- [BRIEF]: Counting only lines that contain "computer", state the total found in the material below. Add nothing else.

- [INPUT DATA]:
===
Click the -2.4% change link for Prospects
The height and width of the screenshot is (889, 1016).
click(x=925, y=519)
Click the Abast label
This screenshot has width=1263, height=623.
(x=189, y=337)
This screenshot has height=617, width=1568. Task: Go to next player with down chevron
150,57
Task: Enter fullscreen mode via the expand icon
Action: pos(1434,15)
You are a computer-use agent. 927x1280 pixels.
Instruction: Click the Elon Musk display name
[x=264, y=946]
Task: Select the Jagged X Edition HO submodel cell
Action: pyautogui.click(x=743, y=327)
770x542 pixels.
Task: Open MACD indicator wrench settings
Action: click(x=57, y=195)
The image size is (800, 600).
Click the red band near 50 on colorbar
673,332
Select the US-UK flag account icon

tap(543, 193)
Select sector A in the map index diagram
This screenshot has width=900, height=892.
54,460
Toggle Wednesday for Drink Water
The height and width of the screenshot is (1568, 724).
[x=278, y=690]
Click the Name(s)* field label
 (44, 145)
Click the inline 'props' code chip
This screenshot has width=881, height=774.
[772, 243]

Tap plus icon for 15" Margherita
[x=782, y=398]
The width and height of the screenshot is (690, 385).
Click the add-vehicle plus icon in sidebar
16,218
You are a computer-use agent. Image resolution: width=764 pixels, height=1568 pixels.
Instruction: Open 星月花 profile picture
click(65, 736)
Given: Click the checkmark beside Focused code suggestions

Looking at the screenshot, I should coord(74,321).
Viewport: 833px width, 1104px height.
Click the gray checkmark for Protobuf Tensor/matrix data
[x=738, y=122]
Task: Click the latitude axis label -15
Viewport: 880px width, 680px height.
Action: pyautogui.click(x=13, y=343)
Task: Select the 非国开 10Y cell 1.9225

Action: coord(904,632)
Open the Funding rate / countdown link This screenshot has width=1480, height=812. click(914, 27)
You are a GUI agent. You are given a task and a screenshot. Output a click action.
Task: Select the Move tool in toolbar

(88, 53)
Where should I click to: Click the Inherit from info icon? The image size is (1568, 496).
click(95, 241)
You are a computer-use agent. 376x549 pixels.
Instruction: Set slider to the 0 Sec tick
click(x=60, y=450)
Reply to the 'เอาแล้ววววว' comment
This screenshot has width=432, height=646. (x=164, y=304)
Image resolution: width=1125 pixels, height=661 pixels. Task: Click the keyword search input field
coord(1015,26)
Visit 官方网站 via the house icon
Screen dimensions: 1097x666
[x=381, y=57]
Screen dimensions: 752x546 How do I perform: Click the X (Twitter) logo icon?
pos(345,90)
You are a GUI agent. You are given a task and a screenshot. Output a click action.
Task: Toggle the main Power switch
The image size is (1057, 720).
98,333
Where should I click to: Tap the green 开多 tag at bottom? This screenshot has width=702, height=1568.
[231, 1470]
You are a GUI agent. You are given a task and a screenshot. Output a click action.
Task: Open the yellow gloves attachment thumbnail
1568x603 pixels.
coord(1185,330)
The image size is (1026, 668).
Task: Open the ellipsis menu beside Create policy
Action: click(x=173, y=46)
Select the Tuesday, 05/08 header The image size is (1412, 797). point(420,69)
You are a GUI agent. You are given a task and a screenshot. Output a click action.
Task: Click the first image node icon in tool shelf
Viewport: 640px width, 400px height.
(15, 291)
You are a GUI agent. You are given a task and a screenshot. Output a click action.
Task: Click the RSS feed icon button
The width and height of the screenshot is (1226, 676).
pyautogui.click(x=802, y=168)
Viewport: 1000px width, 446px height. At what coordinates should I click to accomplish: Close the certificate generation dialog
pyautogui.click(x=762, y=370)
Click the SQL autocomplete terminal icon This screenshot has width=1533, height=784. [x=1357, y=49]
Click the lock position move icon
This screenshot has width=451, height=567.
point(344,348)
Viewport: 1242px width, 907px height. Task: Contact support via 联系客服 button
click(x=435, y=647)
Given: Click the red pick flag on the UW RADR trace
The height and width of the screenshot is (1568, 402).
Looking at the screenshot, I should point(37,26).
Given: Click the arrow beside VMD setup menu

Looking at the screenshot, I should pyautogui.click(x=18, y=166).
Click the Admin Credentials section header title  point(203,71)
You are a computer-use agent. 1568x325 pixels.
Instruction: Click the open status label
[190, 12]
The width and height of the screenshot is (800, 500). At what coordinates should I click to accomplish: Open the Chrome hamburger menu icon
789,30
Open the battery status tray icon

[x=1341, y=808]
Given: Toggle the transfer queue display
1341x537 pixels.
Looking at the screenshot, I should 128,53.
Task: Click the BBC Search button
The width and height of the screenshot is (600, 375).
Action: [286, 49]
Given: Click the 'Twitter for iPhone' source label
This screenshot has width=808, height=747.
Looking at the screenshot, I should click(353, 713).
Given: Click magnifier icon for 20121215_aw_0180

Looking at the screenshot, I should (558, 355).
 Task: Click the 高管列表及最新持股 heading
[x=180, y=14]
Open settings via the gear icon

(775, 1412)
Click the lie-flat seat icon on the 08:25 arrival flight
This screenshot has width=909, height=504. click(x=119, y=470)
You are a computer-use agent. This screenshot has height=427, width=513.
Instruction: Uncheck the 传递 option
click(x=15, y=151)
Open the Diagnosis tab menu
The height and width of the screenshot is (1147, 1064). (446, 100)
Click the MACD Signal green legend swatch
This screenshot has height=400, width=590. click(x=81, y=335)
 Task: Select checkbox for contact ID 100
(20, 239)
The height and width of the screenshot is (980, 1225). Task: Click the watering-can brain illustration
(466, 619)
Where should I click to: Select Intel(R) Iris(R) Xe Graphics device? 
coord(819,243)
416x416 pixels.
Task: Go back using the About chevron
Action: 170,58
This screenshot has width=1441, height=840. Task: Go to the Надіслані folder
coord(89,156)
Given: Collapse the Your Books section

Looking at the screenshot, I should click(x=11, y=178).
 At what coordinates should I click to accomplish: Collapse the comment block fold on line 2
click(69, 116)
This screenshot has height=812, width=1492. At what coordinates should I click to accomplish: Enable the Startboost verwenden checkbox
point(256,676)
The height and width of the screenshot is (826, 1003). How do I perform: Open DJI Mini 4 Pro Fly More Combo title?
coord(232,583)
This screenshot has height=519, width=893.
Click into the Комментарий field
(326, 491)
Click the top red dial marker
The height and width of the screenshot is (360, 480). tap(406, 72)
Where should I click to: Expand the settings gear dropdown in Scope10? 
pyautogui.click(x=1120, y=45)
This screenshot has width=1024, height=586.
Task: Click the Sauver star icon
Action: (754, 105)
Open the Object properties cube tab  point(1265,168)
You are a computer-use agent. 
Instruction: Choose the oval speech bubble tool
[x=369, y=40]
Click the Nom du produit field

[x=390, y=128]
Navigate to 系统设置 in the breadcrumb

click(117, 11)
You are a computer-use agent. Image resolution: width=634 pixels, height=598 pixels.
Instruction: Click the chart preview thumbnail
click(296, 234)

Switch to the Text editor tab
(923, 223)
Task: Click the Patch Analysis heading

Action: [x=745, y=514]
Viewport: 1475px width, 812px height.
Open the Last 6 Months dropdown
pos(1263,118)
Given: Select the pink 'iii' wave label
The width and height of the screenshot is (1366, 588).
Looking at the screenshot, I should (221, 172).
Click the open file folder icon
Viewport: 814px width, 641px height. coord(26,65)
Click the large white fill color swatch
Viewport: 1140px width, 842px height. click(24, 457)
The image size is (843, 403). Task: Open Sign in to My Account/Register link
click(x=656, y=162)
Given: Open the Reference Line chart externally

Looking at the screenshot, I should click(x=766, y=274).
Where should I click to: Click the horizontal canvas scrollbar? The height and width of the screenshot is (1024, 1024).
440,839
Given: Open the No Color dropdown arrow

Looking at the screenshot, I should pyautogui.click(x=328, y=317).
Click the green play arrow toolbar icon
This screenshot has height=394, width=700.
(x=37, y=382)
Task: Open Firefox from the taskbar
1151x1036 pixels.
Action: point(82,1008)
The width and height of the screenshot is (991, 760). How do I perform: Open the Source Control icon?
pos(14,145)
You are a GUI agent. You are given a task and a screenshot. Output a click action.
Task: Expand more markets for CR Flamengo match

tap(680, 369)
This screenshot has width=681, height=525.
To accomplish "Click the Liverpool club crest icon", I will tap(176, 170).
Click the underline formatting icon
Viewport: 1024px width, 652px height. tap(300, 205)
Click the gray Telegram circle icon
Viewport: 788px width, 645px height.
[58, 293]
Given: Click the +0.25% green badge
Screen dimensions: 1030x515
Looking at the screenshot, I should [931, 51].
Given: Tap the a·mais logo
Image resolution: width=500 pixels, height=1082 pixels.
===
- [FINISHED EXERCISE]: 7